* _Work to complete_: All lines between the start of the listing below and the line containing "Select the blue 0.1041 moving average label", inclusive, must be repeated exactly.

-------- Material to process

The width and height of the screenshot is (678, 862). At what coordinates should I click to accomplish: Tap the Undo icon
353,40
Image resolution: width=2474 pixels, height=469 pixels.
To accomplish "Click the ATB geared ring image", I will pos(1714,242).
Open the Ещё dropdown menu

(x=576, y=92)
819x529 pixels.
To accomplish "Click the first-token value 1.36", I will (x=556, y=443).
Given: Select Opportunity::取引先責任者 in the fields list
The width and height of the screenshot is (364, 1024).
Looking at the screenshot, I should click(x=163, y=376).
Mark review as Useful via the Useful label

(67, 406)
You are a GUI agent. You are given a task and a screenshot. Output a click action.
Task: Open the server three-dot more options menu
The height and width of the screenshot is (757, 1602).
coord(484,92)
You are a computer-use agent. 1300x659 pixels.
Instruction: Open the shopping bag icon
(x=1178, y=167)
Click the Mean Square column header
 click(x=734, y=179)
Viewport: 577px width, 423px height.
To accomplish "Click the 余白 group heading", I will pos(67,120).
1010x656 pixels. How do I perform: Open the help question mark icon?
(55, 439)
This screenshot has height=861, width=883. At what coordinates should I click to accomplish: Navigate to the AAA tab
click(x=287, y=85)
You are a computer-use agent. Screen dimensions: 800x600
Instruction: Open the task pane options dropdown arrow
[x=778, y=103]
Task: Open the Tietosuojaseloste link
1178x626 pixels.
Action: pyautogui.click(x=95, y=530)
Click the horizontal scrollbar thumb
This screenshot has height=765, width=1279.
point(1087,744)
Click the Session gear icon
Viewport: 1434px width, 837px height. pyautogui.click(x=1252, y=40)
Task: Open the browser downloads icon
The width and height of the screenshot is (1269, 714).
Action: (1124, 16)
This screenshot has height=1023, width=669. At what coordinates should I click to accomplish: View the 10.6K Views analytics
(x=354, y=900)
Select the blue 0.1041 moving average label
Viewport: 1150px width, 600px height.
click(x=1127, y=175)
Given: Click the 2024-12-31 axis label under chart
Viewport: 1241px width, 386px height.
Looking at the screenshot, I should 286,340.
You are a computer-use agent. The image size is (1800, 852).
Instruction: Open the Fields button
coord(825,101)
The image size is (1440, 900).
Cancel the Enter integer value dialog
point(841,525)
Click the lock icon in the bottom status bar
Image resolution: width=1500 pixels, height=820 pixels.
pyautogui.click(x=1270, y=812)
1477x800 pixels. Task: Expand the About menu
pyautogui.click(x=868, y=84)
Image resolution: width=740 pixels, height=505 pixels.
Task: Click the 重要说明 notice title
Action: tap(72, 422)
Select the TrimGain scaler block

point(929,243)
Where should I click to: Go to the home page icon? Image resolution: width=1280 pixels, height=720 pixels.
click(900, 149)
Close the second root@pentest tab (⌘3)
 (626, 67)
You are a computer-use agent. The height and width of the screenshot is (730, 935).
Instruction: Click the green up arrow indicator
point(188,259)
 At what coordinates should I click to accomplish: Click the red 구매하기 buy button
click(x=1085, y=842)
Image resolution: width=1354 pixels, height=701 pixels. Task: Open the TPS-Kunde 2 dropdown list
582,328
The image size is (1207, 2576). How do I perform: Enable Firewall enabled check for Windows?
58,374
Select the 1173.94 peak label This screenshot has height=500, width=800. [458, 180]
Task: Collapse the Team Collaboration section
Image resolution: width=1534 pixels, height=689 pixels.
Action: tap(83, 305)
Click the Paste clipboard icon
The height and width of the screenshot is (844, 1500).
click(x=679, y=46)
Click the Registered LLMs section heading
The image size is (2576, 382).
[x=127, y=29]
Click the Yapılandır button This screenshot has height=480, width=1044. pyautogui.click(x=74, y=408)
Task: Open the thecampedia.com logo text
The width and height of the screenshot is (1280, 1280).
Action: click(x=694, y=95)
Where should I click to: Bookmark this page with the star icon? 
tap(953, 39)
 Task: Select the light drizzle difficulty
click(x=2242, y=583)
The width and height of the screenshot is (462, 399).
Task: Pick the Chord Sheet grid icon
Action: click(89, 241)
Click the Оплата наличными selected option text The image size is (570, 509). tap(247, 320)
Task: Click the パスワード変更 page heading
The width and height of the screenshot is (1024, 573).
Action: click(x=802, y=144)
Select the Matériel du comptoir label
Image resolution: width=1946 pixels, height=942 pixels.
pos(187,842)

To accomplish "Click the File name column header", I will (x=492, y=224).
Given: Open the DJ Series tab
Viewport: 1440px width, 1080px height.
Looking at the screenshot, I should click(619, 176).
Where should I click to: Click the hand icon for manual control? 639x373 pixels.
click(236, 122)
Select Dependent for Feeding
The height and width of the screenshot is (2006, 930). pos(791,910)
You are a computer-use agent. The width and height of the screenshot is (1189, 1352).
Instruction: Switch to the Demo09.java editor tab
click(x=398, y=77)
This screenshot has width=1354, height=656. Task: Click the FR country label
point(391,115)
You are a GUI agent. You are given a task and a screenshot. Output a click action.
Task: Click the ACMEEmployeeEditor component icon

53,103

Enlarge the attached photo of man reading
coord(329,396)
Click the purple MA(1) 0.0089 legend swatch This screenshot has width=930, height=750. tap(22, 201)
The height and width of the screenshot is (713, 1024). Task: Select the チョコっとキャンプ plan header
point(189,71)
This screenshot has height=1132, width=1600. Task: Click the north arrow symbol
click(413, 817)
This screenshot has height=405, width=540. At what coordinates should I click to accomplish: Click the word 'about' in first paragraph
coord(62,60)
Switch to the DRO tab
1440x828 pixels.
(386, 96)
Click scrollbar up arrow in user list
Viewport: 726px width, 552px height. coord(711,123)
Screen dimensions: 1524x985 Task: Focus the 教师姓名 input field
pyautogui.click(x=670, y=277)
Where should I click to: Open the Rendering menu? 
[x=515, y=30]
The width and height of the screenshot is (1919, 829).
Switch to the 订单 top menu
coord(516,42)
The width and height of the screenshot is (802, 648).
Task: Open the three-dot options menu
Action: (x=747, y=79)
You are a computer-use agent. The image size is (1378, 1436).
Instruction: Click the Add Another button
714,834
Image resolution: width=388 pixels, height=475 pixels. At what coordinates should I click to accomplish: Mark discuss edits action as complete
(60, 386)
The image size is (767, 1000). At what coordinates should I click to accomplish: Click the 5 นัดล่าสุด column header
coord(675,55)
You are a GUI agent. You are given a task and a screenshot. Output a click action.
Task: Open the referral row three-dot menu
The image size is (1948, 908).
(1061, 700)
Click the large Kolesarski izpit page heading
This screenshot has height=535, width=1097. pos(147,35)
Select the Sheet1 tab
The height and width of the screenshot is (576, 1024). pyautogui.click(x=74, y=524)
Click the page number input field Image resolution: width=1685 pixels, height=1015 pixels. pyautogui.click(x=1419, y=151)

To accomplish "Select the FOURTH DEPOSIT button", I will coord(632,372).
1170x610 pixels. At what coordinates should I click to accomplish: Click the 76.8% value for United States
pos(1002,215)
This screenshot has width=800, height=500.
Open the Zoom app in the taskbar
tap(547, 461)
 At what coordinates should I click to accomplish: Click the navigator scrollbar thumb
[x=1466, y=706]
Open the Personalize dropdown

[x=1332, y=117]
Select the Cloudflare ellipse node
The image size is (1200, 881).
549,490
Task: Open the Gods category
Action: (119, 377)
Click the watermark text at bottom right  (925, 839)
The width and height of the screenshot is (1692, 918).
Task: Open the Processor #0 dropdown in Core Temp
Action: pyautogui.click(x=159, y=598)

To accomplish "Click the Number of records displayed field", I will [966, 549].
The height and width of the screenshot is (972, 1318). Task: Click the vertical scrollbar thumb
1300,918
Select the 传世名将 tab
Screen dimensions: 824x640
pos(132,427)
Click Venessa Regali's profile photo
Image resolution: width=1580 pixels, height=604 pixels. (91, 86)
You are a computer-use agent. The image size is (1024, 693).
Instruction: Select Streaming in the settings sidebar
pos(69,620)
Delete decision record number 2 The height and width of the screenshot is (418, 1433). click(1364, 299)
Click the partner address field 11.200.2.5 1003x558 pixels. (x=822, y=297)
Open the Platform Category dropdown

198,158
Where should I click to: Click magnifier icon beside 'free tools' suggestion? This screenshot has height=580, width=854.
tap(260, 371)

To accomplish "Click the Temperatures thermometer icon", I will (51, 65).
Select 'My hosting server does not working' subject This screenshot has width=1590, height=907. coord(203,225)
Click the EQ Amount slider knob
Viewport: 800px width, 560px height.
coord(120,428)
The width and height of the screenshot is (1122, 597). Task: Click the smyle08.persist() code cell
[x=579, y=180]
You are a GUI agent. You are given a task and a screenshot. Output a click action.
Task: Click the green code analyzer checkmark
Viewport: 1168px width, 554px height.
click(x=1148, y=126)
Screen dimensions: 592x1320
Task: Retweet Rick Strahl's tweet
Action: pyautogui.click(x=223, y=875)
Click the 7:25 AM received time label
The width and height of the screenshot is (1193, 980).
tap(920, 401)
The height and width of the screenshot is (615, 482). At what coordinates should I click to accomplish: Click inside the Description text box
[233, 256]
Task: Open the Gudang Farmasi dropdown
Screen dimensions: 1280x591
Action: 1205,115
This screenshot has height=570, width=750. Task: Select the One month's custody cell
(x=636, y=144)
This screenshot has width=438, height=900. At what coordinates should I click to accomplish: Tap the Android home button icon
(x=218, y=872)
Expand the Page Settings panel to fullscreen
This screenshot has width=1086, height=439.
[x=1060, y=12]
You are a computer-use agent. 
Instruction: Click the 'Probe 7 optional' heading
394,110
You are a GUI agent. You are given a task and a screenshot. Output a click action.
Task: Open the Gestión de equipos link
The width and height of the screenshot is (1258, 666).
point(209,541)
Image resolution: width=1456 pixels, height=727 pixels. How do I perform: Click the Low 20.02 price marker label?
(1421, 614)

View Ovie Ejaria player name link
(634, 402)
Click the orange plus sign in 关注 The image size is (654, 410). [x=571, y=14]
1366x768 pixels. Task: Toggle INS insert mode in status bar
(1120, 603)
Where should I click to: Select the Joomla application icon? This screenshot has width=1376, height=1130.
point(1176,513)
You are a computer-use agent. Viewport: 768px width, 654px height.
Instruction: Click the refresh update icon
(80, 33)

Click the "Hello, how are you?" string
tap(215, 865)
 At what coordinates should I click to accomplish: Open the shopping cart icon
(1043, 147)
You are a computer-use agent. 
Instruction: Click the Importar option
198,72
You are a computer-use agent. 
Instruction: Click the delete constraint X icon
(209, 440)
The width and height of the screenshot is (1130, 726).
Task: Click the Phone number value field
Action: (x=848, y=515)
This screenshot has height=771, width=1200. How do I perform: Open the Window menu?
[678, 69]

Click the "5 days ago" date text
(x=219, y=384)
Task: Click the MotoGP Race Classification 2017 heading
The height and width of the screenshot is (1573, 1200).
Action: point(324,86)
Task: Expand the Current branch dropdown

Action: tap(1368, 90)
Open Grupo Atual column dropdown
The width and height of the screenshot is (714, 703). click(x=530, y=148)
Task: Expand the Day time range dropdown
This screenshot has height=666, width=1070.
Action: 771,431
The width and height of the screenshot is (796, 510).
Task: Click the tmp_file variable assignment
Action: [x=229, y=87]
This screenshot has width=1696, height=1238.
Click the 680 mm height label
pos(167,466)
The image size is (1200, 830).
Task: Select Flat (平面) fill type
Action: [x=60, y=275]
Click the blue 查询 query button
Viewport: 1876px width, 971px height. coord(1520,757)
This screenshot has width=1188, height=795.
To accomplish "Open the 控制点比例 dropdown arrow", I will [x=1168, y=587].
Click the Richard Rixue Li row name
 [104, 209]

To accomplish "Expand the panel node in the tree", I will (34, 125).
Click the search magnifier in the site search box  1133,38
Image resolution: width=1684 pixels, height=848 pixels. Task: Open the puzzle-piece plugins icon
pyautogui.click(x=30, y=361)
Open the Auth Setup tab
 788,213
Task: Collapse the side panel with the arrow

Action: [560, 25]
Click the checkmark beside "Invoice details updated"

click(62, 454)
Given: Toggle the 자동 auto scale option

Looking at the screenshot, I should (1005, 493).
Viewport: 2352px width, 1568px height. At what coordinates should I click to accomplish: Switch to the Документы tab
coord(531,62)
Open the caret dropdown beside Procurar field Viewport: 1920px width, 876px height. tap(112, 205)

----------------

* _Problem solution_:
The width and height of the screenshot is (678, 862). At what coordinates should I click to accomplish: Tap the Undo icon
353,40
Image resolution: width=2474 pixels, height=469 pixels.
To accomplish "Click the ATB geared ring image", I will pos(1714,242).
Open the Ещё dropdown menu

(x=576, y=92)
819x529 pixels.
To accomplish "Click the first-token value 1.36", I will (x=556, y=443).
Given: Select Opportunity::取引先責任者 in the fields list
The width and height of the screenshot is (364, 1024).
Looking at the screenshot, I should click(x=163, y=376).
Mark review as Useful via the Useful label

(67, 406)
You are a GUI agent. You are given a task and a screenshot. Output a click action.
Task: Open the server three-dot more options menu
The height and width of the screenshot is (757, 1602).
coord(484,92)
You are a computer-use agent. 1300x659 pixels.
Instruction: Open the shopping bag icon
(x=1178, y=167)
Click the Mean Square column header
 click(x=734, y=179)
Viewport: 577px width, 423px height.
To accomplish "Click the 余白 group heading", I will pos(67,120).
1010x656 pixels. How do I perform: Open the help question mark icon?
(55, 439)
This screenshot has height=861, width=883. At what coordinates should I click to accomplish: Navigate to the AAA tab
click(x=287, y=85)
You are a computer-use agent. Screen dimensions: 800x600
Instruction: Open the task pane options dropdown arrow
[x=778, y=103]
Task: Open the Tietosuojaseloste link
1178x626 pixels.
Action: pyautogui.click(x=95, y=530)
Click the horizontal scrollbar thumb
This screenshot has height=765, width=1279.
point(1087,744)
Click the Session gear icon
Viewport: 1434px width, 837px height. pyautogui.click(x=1252, y=40)
Task: Open the browser downloads icon
The width and height of the screenshot is (1269, 714).
Action: (1124, 16)
This screenshot has height=1023, width=669. At what coordinates should I click to accomplish: View the 10.6K Views analytics
(x=354, y=900)
Select the blue 0.1041 moving average label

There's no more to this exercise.